The JIC complaint said Todd raised issues none of the defendants’ lawyers had raised about what she said were flaws in the state’s application of the death penalty and its system of elected judges.

Todd said judges were more likely to impose the death penalty during an election year and that judges appointed attorneys to capital cases because of campaign contributions, not expertise.

Todd said appeals of death penalties to higher courts in certain cases were “ceremonial at best” and that “Alabama’s judiciary has unequivocally been hijacked by partisan interests.”

Zarzour, responding to questions from JIC attorney John Selden today, said none of those issues had been raised by attorneys for the four capital murder defendants at the consolidated hearing.

The JIC complaint alleges that Todd, by raising those issues in her order and in media interviews after the hearing, abandoned the judicial role to become an advocate for the defendants “and/or for what she apparently thought the law should be.”

The JIC also made a point that Todd’s ruling, read from the bench at the hearing, indicated her mind was already made up on the issues and was not based on what the lawyers argued in court that day.

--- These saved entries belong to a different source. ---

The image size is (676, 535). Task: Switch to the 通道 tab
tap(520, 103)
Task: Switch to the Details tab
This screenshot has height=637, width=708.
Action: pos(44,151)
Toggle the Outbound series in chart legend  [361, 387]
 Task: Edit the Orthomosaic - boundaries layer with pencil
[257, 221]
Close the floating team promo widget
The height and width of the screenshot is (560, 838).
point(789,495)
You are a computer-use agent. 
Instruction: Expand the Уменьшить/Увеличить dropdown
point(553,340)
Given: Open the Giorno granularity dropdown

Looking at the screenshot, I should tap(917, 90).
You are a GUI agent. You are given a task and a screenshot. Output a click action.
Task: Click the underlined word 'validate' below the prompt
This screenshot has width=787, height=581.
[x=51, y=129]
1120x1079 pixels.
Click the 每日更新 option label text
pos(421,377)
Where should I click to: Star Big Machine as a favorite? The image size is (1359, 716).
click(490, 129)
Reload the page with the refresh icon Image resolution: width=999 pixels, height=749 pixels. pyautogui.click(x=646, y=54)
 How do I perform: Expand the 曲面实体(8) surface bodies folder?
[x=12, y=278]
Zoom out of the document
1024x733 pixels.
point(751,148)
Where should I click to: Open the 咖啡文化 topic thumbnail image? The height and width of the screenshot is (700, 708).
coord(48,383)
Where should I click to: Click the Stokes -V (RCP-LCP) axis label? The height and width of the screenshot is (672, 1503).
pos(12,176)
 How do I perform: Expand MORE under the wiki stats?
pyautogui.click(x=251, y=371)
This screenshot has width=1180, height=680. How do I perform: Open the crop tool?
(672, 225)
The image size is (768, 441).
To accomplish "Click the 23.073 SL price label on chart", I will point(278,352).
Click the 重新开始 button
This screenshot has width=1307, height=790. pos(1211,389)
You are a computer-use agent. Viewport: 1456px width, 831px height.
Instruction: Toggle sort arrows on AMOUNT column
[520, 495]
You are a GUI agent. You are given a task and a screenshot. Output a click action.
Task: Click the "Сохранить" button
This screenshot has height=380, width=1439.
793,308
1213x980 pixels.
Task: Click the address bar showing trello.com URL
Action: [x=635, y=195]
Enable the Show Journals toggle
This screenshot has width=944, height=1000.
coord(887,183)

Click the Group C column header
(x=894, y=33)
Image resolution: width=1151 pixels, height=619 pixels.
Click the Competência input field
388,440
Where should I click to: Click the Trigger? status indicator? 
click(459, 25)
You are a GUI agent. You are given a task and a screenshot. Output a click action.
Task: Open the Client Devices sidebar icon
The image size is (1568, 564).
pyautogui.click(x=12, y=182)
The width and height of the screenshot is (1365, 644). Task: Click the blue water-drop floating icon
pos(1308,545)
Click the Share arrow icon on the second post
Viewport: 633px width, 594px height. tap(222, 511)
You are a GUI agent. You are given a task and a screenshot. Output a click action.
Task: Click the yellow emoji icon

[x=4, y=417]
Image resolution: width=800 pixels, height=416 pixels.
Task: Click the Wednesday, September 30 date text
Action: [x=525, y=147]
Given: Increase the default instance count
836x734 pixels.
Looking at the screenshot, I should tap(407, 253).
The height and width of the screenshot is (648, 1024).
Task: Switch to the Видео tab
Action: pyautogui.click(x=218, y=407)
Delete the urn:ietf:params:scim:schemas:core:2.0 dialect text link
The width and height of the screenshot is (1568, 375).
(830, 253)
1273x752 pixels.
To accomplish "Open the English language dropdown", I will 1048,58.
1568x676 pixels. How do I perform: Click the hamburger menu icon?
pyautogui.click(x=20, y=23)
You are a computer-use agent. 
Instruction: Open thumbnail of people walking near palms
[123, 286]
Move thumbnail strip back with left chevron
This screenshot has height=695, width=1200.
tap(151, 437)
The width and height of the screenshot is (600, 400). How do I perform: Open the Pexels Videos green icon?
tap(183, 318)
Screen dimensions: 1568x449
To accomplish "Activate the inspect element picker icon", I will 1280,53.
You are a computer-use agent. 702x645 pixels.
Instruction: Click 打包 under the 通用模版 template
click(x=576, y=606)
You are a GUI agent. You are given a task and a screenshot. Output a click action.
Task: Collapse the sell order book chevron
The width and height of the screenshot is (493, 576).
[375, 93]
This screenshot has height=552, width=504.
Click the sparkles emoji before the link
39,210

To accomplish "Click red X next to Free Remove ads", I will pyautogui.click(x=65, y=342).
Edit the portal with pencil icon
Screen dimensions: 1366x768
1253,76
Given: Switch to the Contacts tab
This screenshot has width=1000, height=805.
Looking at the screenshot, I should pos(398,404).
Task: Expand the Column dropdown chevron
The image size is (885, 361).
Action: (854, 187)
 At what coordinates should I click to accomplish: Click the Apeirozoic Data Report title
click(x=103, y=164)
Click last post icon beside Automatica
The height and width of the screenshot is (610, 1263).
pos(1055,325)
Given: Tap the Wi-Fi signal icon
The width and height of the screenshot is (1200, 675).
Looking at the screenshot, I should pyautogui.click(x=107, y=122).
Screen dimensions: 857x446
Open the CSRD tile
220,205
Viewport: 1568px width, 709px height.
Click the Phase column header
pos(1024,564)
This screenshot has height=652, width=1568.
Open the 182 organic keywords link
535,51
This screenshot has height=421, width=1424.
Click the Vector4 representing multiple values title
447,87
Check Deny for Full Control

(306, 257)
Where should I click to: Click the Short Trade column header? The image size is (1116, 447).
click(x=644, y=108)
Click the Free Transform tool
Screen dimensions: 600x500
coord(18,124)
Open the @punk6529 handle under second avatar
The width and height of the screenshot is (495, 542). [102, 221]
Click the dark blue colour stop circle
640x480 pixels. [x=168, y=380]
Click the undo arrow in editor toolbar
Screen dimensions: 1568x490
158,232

Todd’s attorney Anthony, in cross-examining Zarzour, brought up that Todd had been able to review the attorneys’ written arguments before the hearing.

Anthony also brought up that it is not unusual for judges to add editorializing comments to their rulings, a practice he called legal dicta.

.

The Alabama Court of Criminal Appeals reversed Todd’s ruling in June 2016, finding that Alabama’s death penalty law was constitutional despite the ruling in the Florida case.

In September 2016, the Alabama Supreme Court, in a ruling not related to Todd’s cases, found that Alabama’s death penalty law was not affected by the U.S. Supreme Court ruling in the Florida case.

If the Court of the Judiciary finds Todd guilty it could impose a range of punishments, including removal from office, suspension without pay, or censure.